● GOAL OF THE EXERCISE:
Please retype the records below exactly, leaving out any pictures.

Collected data
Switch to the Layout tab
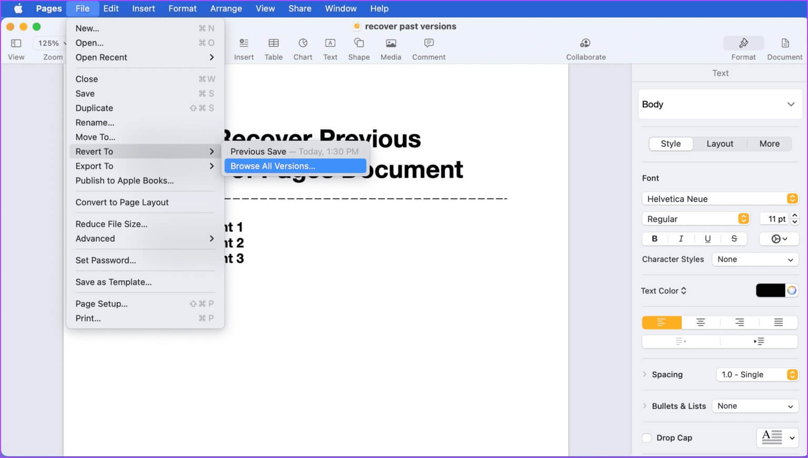 click(719, 144)
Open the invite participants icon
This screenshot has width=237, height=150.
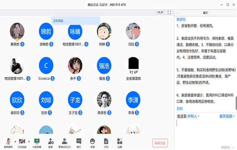point(51,141)
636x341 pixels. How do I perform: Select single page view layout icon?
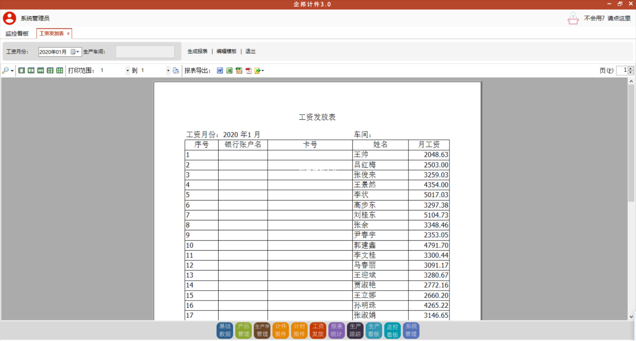click(22, 71)
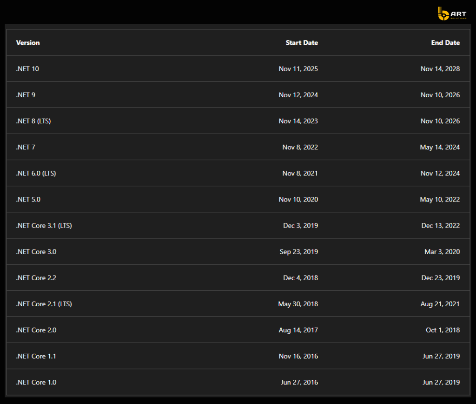The width and height of the screenshot is (476, 404).
Task: Click the Version column header
Action: [x=28, y=43]
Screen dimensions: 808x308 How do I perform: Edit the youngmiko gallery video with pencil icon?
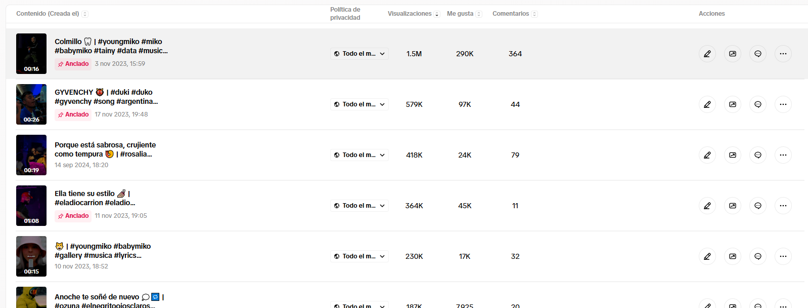coord(707,256)
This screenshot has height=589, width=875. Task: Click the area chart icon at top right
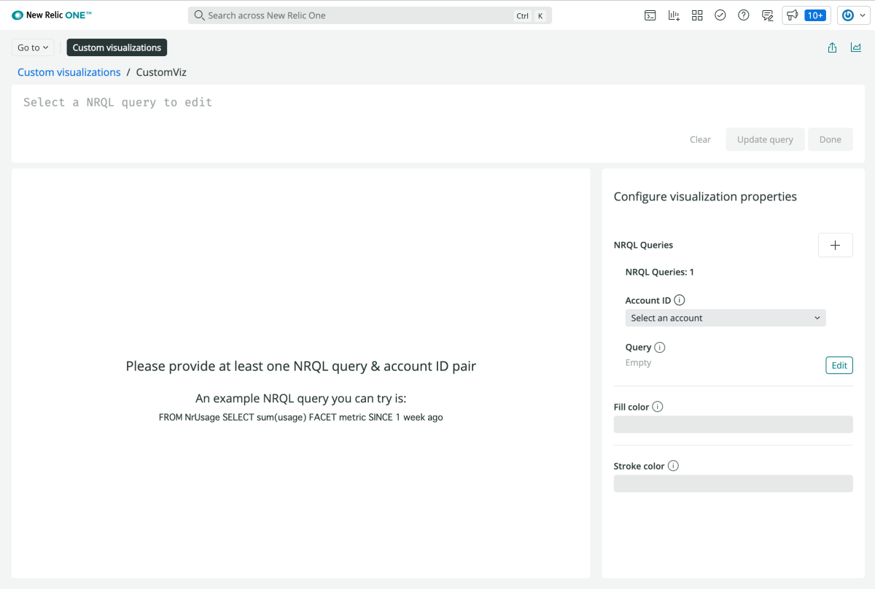856,47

● EXERCISE RESPONSE:
Switch to the Layout tab
 click(719, 144)
Open the invite participants icon
This screenshot has width=237, height=150.
point(51,141)
636x341 pixels. How do I perform: Select single page view layout icon?
click(22, 71)
The width and height of the screenshot is (476, 404).
Task: Click the Version column header
Action: [x=28, y=43]
Screen dimensions: 808x308 How do I perform: Edit the youngmiko gallery video with pencil icon?
coord(707,256)
This screenshot has height=589, width=875. Task: Click the area chart icon at top right
856,47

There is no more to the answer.